**EXTRAIT À LIRE**

^^^^^^^^

Discrédité, le gouvernement libanais jette l’éponge – Les Échos

Le gouvernement libanais n’aura survécu que six jours à la dramatique explosion de mardi dernier à Beyrouth. Le Premier ministre, Hassane Diab, a annoncé lundi soir la démission de l’exécutif, fragilisé par le départ dimanche et lundi de quatre de ses membres, dont ceux des Finances et de la Justice et la contestation violente du week-end.

Une décision prise dans l’après-midi et à laquelle étaient favorables la majorité des ministres, mais qui risque de ne pas désamorcer la colère de la population, après cette catastrophe qui a fait plus de 160 morts, 6.000 blessés et 300.000 sans abri. Pour la troisième journée consécutive, des heurts ont opposé dans le centre-ville des manifestants aux forces de sécurité, qui ont tiré des gaz lacrymogènes et des balles en caoutchouc. La répression a fait des dizaines de blessés et un mort dimanche.

^^^^^^^^

**TRAVAIL À FAIRE**
1 – D'après l'article sur la démission du gouvernement libanais, combien de jours l'exécutif a-t-il tenu après l'explosion de Beyrouth ?
2 – Poursuivez l'article sur la démission du gouvernement libanais après sa dernière phrase.
Les lignes ont une autre origine que l'article sur la démission du gouvernement libanais.

^^^^^^^^

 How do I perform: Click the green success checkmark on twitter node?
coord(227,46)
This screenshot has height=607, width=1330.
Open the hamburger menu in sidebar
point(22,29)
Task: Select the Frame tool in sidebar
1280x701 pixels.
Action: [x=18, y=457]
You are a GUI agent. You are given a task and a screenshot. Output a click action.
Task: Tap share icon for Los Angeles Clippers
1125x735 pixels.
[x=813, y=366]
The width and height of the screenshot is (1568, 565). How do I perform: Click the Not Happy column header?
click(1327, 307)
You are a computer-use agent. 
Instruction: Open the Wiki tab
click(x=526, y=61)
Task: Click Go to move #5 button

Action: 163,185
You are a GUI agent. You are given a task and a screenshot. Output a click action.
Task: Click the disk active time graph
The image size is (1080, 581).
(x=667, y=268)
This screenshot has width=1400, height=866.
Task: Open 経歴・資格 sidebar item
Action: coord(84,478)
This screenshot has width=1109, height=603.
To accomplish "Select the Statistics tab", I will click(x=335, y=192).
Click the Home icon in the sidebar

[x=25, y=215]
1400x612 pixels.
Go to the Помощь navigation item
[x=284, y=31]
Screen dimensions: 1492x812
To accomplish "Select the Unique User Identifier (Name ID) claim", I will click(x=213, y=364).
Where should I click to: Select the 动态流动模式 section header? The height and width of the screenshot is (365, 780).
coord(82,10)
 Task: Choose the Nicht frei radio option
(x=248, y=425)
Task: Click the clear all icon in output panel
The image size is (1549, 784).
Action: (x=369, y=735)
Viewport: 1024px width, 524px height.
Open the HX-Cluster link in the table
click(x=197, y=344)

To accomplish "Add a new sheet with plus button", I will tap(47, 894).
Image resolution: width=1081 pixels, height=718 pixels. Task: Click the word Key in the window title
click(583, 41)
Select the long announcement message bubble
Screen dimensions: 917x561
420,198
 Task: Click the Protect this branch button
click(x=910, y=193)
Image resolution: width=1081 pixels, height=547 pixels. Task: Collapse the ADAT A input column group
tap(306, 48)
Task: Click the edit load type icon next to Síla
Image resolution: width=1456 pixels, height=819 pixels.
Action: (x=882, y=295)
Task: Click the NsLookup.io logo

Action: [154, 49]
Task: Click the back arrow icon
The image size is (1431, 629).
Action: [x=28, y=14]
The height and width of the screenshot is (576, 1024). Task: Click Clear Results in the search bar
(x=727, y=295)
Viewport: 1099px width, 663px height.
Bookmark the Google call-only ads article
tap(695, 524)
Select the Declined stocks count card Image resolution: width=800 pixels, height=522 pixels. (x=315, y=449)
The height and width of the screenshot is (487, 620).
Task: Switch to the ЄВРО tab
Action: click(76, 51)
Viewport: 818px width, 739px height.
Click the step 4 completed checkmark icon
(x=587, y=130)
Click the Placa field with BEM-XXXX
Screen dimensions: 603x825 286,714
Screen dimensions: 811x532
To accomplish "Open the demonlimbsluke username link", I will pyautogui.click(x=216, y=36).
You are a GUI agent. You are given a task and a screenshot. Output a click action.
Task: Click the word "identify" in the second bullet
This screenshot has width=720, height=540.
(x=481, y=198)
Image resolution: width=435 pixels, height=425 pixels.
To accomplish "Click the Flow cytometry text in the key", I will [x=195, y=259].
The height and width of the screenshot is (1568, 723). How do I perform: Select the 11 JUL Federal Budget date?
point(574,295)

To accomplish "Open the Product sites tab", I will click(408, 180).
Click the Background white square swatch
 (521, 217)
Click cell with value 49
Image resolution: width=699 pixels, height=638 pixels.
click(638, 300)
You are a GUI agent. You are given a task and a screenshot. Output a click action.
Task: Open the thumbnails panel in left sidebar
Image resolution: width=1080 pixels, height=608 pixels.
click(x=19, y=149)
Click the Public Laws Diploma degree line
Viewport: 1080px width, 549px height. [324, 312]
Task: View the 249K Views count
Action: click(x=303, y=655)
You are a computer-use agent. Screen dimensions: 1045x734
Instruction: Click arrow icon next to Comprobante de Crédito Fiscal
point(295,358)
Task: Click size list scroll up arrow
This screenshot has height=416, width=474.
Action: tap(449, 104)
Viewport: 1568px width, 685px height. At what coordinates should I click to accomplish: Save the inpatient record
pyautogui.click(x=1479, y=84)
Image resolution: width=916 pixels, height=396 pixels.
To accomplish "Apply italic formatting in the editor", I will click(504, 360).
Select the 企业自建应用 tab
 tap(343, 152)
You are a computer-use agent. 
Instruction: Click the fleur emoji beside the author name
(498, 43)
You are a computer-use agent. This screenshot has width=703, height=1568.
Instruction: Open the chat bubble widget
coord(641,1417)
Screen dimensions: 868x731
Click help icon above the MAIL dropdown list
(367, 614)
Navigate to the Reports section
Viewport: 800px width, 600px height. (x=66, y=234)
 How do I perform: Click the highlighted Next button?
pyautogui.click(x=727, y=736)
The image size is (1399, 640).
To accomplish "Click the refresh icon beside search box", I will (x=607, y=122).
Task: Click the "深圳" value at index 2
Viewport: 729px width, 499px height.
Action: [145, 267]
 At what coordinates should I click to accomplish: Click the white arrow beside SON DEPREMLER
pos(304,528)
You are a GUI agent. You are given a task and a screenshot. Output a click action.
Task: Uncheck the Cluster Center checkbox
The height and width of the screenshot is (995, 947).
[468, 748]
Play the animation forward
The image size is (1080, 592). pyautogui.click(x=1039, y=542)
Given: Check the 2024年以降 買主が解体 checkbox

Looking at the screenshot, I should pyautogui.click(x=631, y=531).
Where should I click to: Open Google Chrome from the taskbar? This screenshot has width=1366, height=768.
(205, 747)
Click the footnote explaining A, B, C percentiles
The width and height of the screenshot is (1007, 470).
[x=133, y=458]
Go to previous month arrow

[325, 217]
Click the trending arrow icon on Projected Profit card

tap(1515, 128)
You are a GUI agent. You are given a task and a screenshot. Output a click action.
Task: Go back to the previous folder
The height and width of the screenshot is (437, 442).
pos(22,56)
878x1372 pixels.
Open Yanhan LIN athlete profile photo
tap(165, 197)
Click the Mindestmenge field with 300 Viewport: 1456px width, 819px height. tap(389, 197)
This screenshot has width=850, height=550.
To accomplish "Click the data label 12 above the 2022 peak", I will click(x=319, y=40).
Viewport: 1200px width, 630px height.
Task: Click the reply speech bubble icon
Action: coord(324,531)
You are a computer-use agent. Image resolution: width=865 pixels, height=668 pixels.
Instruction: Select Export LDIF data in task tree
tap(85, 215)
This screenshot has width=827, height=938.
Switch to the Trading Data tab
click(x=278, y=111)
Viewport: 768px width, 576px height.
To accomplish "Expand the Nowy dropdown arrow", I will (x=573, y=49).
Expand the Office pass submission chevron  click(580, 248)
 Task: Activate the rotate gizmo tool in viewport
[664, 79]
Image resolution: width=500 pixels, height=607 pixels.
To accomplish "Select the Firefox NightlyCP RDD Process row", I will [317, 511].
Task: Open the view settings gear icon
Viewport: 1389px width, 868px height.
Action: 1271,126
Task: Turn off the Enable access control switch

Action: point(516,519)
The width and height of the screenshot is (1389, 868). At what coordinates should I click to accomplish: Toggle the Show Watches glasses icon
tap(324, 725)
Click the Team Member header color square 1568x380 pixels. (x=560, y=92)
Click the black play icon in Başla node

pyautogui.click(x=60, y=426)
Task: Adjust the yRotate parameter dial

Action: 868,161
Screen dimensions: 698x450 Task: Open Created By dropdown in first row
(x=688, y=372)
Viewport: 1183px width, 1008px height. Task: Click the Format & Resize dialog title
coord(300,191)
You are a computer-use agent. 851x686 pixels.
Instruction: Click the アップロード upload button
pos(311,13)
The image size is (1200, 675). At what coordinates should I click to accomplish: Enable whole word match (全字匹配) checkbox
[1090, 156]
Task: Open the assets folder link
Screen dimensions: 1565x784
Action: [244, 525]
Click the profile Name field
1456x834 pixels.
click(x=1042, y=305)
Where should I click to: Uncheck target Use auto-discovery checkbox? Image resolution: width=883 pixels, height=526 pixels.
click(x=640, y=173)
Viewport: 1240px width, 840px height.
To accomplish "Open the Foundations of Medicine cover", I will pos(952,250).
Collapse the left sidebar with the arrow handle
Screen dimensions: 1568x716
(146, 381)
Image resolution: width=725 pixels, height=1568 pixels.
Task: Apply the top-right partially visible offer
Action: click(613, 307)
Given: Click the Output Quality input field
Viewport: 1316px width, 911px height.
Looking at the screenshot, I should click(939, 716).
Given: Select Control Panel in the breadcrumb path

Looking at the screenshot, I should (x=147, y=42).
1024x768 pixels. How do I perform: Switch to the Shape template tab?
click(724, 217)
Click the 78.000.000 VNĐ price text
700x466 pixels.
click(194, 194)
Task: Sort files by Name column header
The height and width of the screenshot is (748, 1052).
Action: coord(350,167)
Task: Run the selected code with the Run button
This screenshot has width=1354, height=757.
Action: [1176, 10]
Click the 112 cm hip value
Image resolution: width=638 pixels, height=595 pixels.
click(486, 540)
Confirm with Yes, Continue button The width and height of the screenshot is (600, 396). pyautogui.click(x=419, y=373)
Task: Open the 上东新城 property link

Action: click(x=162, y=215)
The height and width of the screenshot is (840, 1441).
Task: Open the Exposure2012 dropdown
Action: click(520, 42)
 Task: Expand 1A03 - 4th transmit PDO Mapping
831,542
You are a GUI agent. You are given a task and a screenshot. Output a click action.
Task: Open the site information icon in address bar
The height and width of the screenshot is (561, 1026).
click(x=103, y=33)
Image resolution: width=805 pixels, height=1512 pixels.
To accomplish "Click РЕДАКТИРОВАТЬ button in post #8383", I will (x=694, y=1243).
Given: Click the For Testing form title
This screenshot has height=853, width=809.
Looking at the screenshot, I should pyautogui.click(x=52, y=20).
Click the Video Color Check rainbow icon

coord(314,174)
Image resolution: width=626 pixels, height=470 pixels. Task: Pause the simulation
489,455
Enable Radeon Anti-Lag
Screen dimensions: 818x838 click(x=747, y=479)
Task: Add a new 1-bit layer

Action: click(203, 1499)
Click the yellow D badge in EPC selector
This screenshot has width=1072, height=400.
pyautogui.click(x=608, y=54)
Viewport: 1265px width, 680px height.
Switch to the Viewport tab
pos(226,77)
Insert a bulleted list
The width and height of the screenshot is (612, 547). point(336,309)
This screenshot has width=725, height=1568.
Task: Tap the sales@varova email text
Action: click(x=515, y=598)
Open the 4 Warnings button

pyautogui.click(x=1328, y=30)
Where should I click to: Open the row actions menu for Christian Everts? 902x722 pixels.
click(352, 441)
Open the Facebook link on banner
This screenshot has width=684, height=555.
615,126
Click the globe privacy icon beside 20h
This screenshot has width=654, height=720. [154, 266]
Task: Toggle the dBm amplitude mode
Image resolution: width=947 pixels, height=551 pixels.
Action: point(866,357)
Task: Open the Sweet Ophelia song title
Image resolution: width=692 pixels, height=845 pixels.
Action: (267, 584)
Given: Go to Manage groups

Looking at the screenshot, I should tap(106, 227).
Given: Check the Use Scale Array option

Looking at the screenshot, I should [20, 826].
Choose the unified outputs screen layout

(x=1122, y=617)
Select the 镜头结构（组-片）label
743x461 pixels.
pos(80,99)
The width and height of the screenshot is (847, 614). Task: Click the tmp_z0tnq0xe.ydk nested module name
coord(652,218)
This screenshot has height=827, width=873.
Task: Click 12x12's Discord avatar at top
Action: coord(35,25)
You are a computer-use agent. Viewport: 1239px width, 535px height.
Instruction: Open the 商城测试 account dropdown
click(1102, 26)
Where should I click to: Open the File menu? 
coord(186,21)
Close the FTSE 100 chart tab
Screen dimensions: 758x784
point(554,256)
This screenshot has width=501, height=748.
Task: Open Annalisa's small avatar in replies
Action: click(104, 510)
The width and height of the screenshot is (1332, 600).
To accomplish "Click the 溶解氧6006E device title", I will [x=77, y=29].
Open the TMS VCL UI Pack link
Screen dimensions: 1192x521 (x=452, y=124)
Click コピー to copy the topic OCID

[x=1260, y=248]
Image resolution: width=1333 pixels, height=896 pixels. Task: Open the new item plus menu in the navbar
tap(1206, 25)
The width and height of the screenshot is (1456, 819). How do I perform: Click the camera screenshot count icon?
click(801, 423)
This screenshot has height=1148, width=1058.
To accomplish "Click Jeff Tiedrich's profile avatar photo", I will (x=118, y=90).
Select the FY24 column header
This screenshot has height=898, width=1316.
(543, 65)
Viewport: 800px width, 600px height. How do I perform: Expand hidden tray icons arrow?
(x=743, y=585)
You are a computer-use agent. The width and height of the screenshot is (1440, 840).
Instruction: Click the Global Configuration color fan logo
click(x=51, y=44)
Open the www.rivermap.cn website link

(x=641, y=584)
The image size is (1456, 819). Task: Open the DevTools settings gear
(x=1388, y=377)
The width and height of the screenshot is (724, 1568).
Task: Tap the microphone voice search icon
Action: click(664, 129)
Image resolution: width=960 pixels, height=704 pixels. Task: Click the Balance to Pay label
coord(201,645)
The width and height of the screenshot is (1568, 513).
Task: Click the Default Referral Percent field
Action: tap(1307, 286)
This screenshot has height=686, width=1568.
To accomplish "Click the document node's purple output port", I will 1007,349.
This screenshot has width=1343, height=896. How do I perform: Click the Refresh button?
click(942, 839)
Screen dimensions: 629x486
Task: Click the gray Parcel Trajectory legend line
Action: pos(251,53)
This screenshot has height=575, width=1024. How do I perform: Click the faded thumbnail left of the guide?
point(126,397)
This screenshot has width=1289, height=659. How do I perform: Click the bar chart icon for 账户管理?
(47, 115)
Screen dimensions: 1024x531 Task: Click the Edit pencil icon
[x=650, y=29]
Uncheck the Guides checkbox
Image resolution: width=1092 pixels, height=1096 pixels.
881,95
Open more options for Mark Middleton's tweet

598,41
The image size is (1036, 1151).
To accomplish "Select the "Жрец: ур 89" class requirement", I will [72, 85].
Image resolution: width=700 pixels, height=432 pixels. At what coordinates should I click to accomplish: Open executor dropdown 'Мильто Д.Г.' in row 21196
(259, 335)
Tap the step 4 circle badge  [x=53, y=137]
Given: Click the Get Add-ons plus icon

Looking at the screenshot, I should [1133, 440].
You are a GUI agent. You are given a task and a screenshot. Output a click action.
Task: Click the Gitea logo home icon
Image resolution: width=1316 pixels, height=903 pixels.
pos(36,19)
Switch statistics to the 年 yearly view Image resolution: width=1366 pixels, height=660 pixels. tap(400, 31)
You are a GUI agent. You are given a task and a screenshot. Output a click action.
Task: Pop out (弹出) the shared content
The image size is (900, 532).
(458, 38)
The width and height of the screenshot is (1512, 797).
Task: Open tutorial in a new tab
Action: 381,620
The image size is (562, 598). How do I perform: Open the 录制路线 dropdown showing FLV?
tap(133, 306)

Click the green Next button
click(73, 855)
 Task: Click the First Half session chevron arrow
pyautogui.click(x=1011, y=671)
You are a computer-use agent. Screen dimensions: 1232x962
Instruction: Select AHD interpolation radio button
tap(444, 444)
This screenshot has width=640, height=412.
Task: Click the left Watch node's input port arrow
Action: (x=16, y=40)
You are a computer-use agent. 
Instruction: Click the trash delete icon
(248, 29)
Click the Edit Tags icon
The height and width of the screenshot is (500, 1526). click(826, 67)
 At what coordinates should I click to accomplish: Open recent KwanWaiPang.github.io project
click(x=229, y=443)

^^^^^^^^

**LES RÉPONSES**
1 – Six jours.

2 –
Classe politique discréditée

Les nombreux Libanais descendus dans la rue depuis jeudi réclament le départ de l’ensemble de la classe politique, jugée depuis des années inepte, corrompue et totalement indifférente au sort du pays. L’explosion accidentelle de 2.750 tonnes de nitrate d’ammonium s erait de ce point de vue révélatrice , puisque cette matière instable était entreposée sans aucune précaution depuis six ans dans un entrepôt du port. Ce qui pointerait notamment la responsabilité du Hezbollah, puisque la milice chiite contrôle de facto tout ce qui entre ou sort de Beyrouth.

Allié de l’Iran et du régime de Bachar al-Assad en Syrie, le Hezbollah fait partie de la coalition au pouvoir avec le mouvement islamiste chiite Amal et le Courant patriotique libre, formation chrétienne du chef de l’Etat, Michel Aoun. L’opposition regroupe les partis sunnites et des partis chrétiens.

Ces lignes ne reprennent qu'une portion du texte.